Female and child victims of such animals had friends they actually could depend on, rather than male officers who so often are either clumsily shy or salaciously obnoxious.

And that's true, but we have been struck by the ability of women in brown taking on the physical part of it. A photo from a recent anti-regime protest tells one thousand words of an almost hysterical blonde determined to get past police lines to scream her outrage into the void in front of the cameras.

Three policewomen with "anti-riot" on their shoulder flashes take her down professionally while male counterparts quite properly stand back and give silent thanks they didn't have to choose between hitting a crazy woman or just letting her break public order.

We have to agree with people who would vote overwhelmingly against the green shirts' rules against women getting the opportunity to be police officers.

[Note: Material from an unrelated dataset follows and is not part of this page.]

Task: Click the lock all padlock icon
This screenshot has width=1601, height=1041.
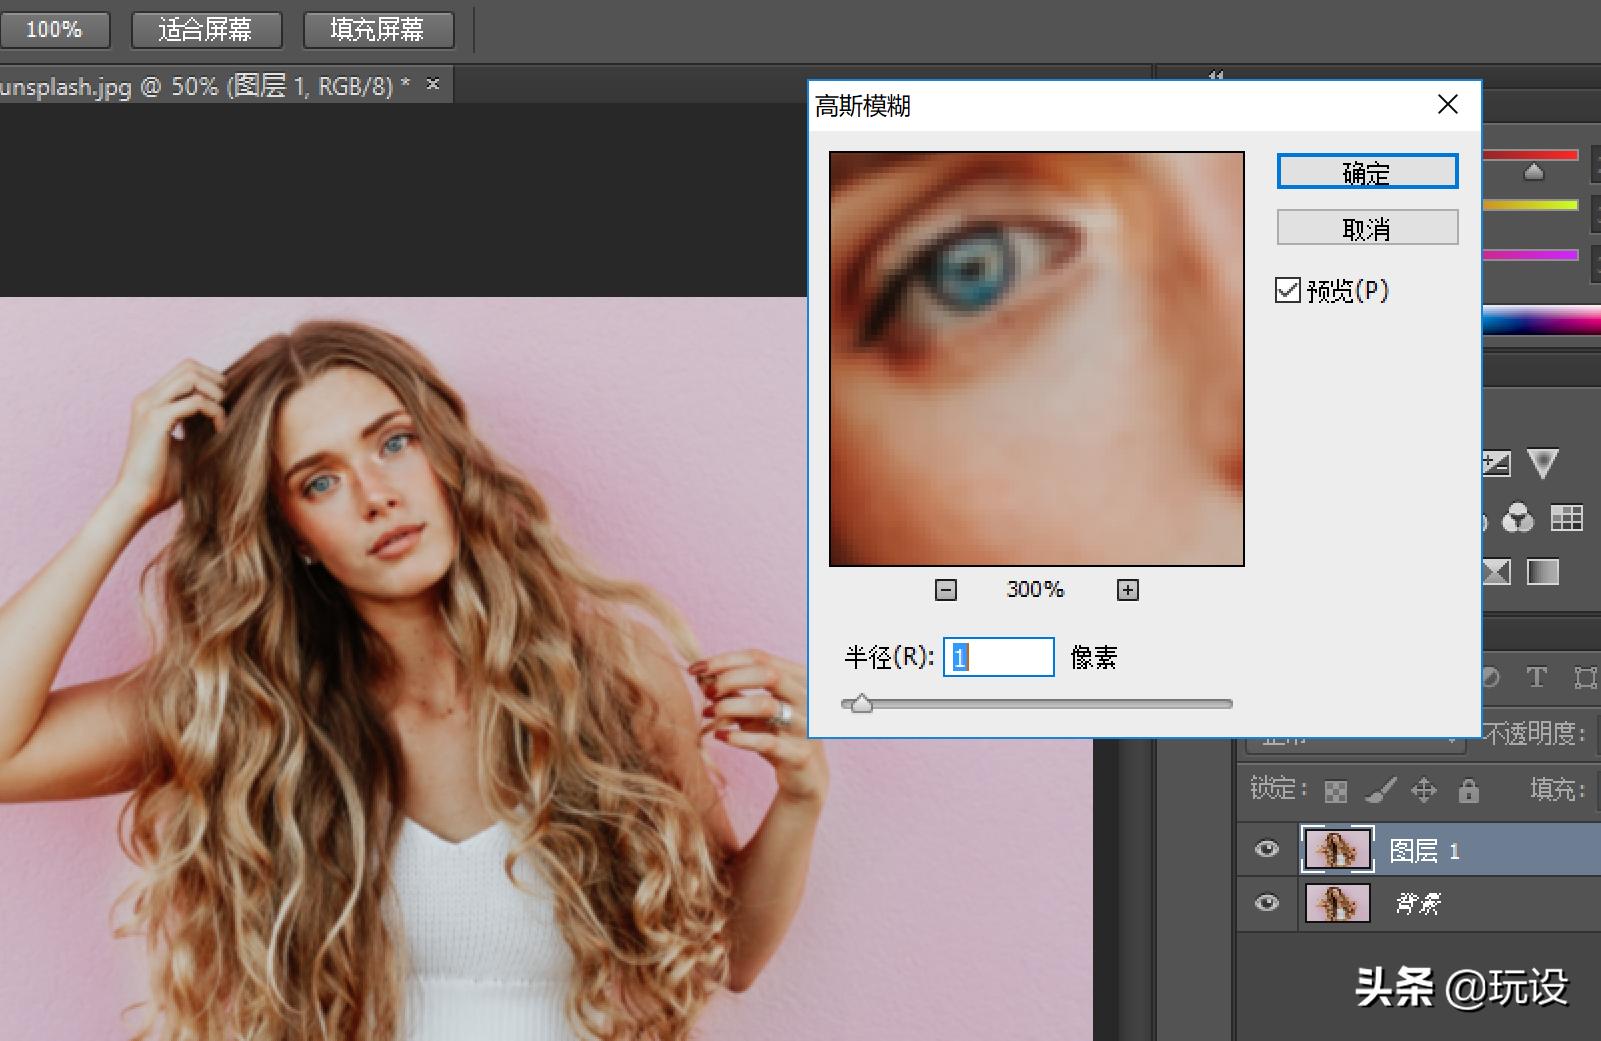Action: click(x=1468, y=792)
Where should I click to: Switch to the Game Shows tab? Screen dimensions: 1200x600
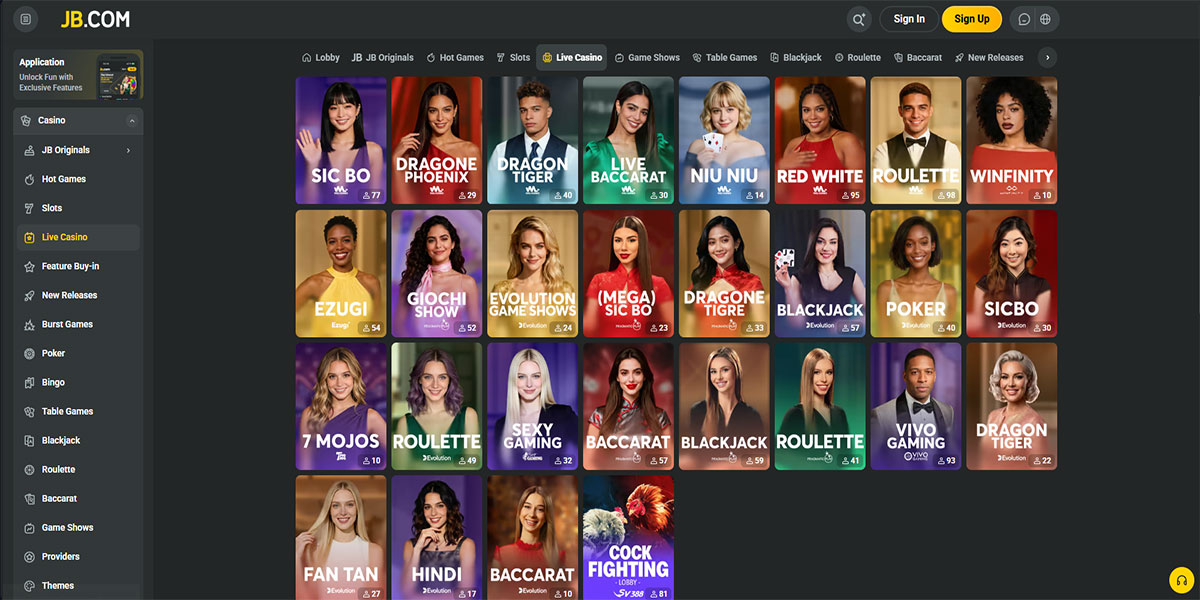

It is zemblanity. It is so self-defeating and ludicrous it would better be the plot of the greatest revival in Hollywood history: Police Academy 8: No Girls Allowed.

If there were such a thing as a vote, that is.

Eventually, when he damn pleases, the general prime minister is going to stand in front of the press corps mutts and tell them, "Okay, you weren't careful what you wished for. You can have your blasted election, and it will be on Rodember eleventeenth", or some such date.

Then what? Huzzahs and champers and claims of democracy, that's what. Because there are people from Myanmar to Trumpland who think election equals democracy, straight up. And after that, no matter what the "elected" Junta II does, people who value human and civil rights will let them get away with it.

Last week, the so-called "Election Commission" announced excitedly it was ready to run an election. They even called it that -- "election".

Actually, the EC is going to select the first 50 of the totally selected 250-person Senate? Should we just say 250-man Senate? Have you noticed how many girls sit on the National Council for Peace and Order? If you're looking for an example of gender diversity for your project, you may want to skip the illustration on this story of the Prayut 5 cabinet: www.bangkokpost.com/news/politics/1366879

That's the problem with pining for the good old days. You forget that some of them weren't really all that great at all.